In the latest sign that the Trump recession may have arrived, job layoffs have now risen to the highest level since 2009, according to a new report from outplacement firm Challenger, Gary & Christmas.
“Total announced cuts hit 190,410, a 10.3 percent increase from the fourth quarter and 35.6 percent jump from the same period a year ago. The level was worst period overall since the third quarter of 2015 and the highest level for a first quarter since 2009 as the economy was still mired in the financial crisis.”
Andrew Challenger, vice president of Challenger, Gray & Christmas, noted:
“Companies appear to be streamlining and updating their processes, and workforce reductions are increasingly becoming a part of these decisions. Consumer behavior and advances in technology are driving many of these cuts.”
On Friday, the Bureau of Labor Statistics announced that nonfarm payrolls expanded by 196,000 and the unemployment rate held steady at 3.8 percent. Job creation numbers for February had fallen drastically to a mere 20,000, but the March numbers seem to suggest some good news for the economy.
However, the layoff numbers are especially troubling because they were across all sectors:
“The auto industry led by sector in March with 8,838 layoffs, followed by energy with 8,149 cuts.

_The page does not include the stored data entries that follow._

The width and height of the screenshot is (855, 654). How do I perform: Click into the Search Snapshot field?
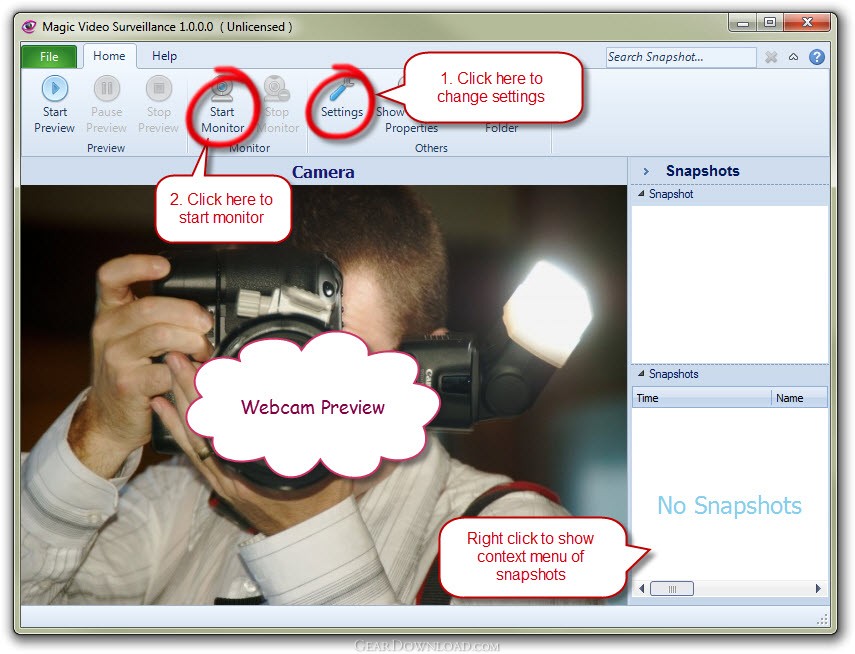pos(681,57)

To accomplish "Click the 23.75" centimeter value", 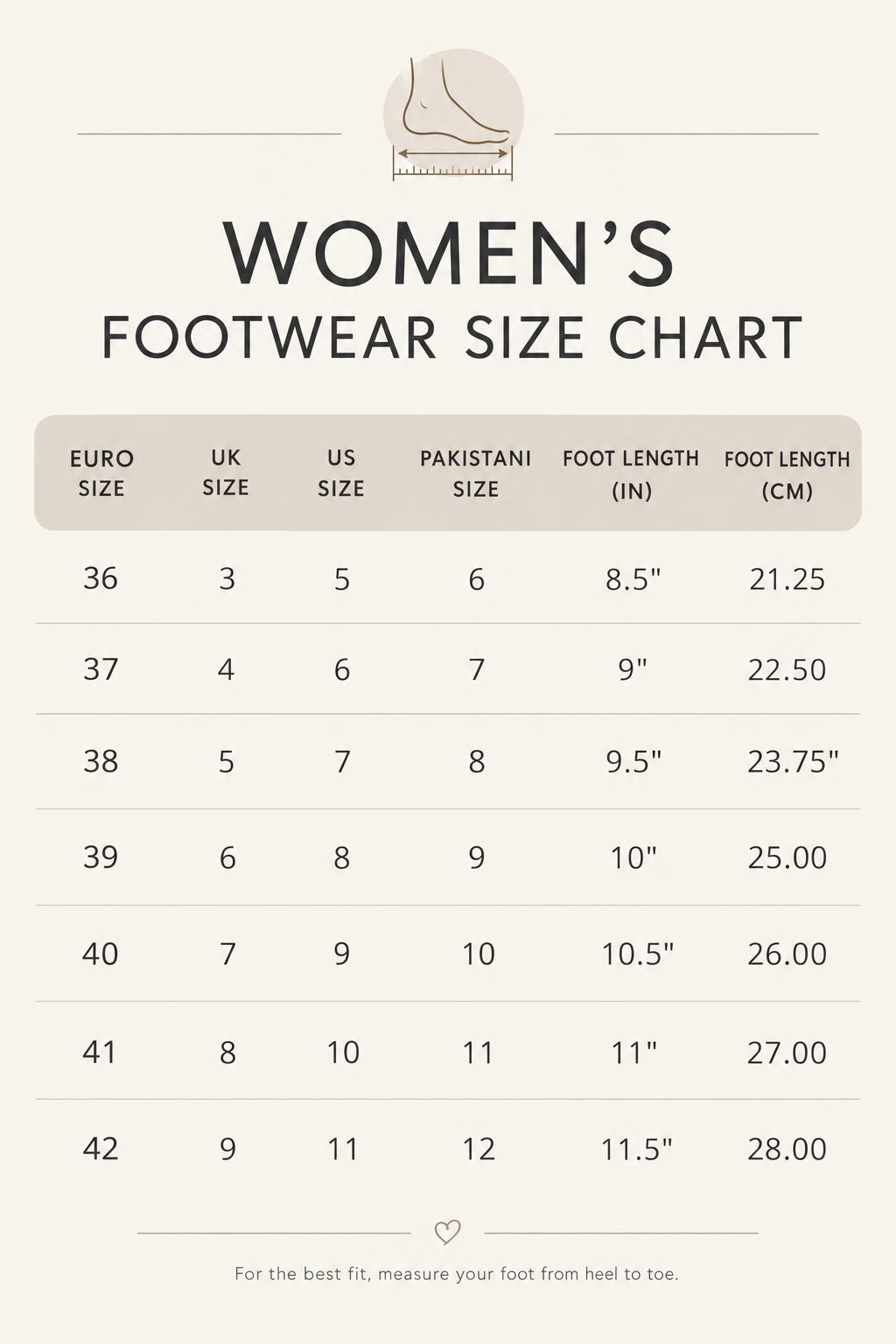I will click(793, 761).
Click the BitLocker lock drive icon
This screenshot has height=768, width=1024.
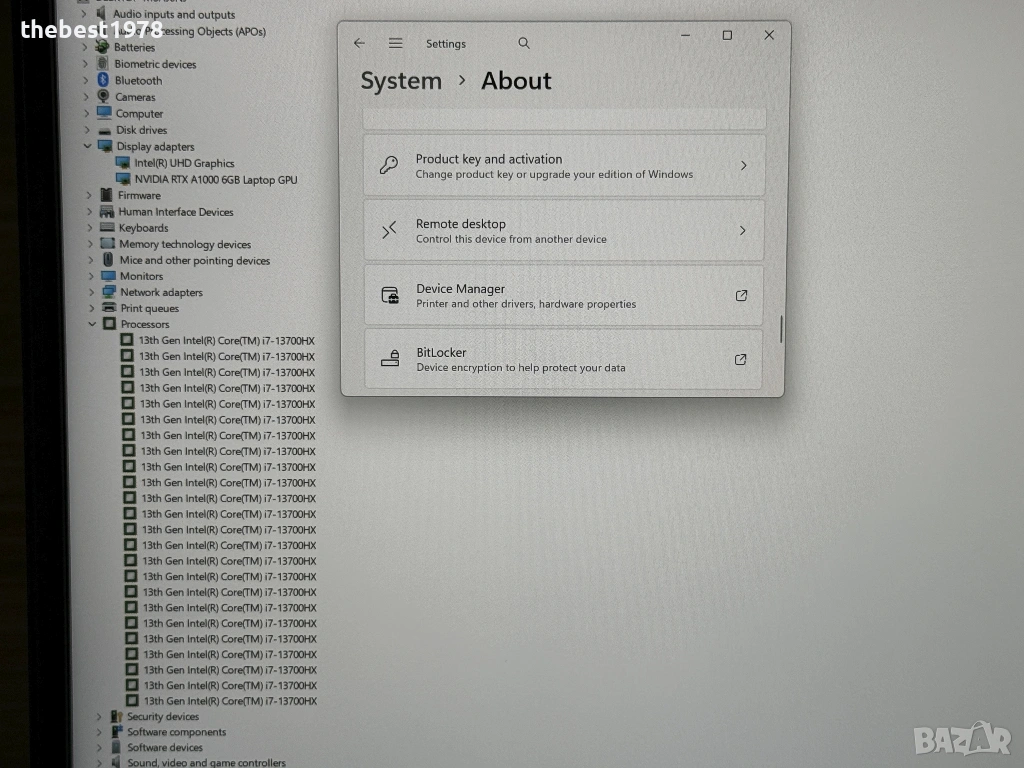pyautogui.click(x=389, y=359)
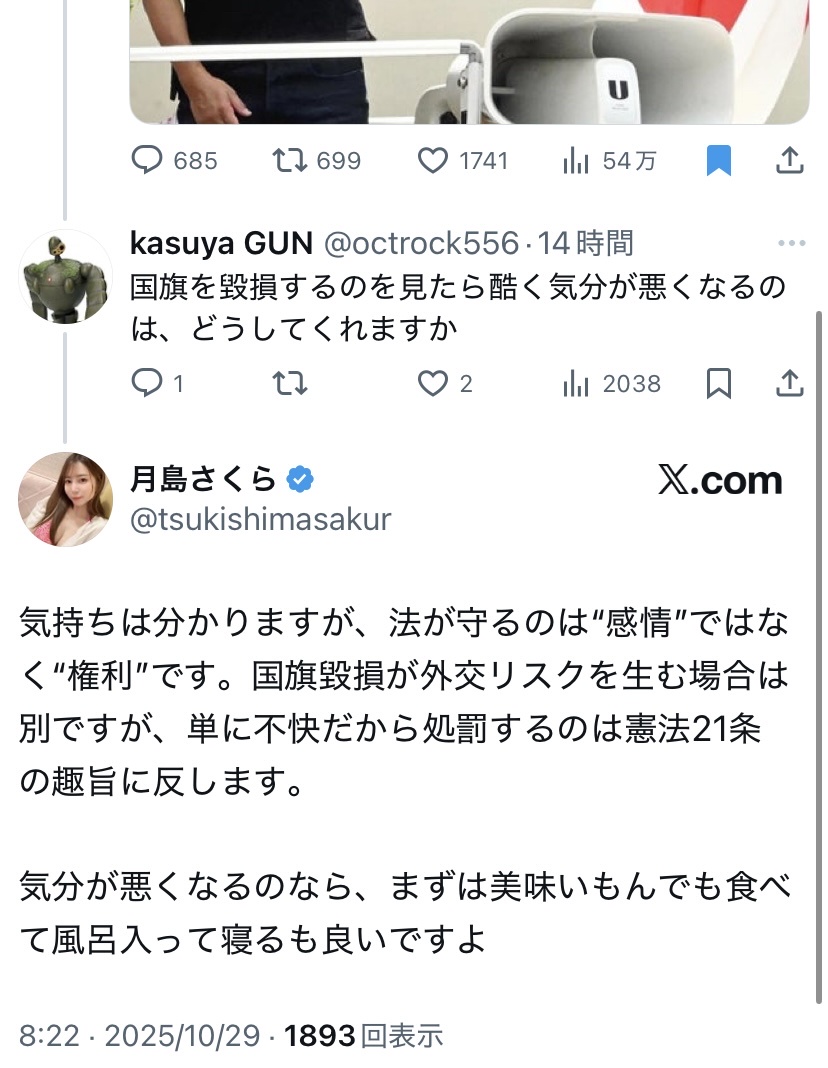
Task: Open 月島さくら's profile picture
Action: (x=66, y=498)
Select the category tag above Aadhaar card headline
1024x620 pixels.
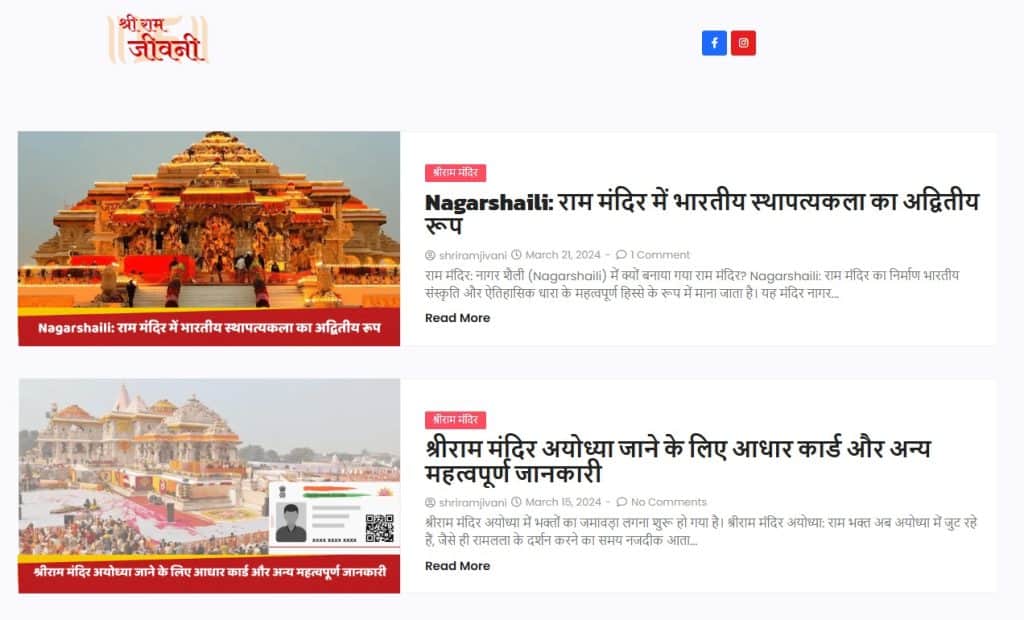455,419
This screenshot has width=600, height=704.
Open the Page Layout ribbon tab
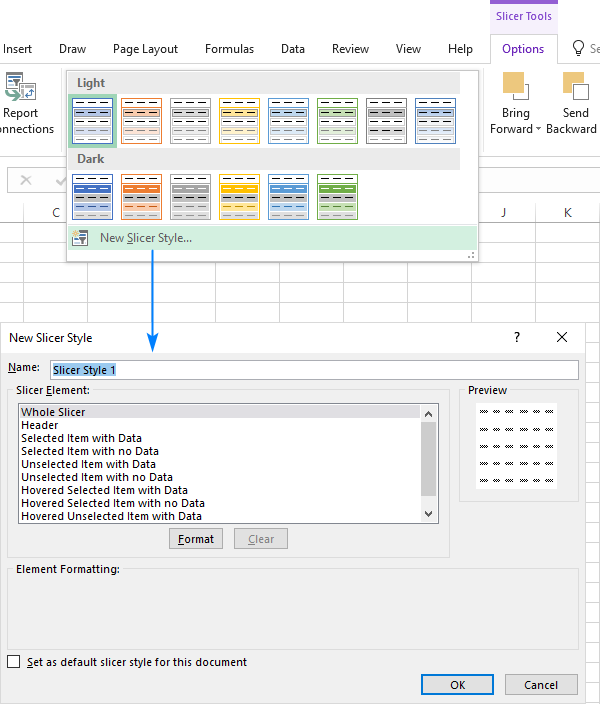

Financial firms were next with 4,884, while retail followed with 4,860. Retail has announced 46,061 cuts this year, an 18.5 percent decrease from the first quarter of 2018.”
Does this mean the U.S. economy is slowing down and about to enter a recessionary period? Andrew Challenger said he sees a downturn on the horizon:
“Several indications, such as the number of companies filing for bankruptcy or closing operations, suggest we’re heading for a downturn. The recent proposal to close the southern border adds to the uncertainty and may contribute to more cuts as companies try to adapt.”
Other economists have also been predicting that a recession will arrive this year or in 2020, which could prove disastrous for President Donald Trump’s re-election efforts.